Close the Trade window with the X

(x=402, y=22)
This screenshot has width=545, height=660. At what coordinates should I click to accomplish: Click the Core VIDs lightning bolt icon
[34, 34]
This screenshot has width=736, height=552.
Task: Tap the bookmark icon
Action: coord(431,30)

--------------------------------------------------

> _TRY IT_: The reply must consist solely of the lines from the one containing "This screenshot has width=545, height=660." through the last line in the material above, reproduced exactly.

> _RESPONSE BELOW_:
This screenshot has width=545, height=660. At what coordinates should I click to accomplish: Click the Core VIDs lightning bolt icon
[34, 34]
This screenshot has width=736, height=552.
Task: Tap the bookmark icon
Action: coord(431,30)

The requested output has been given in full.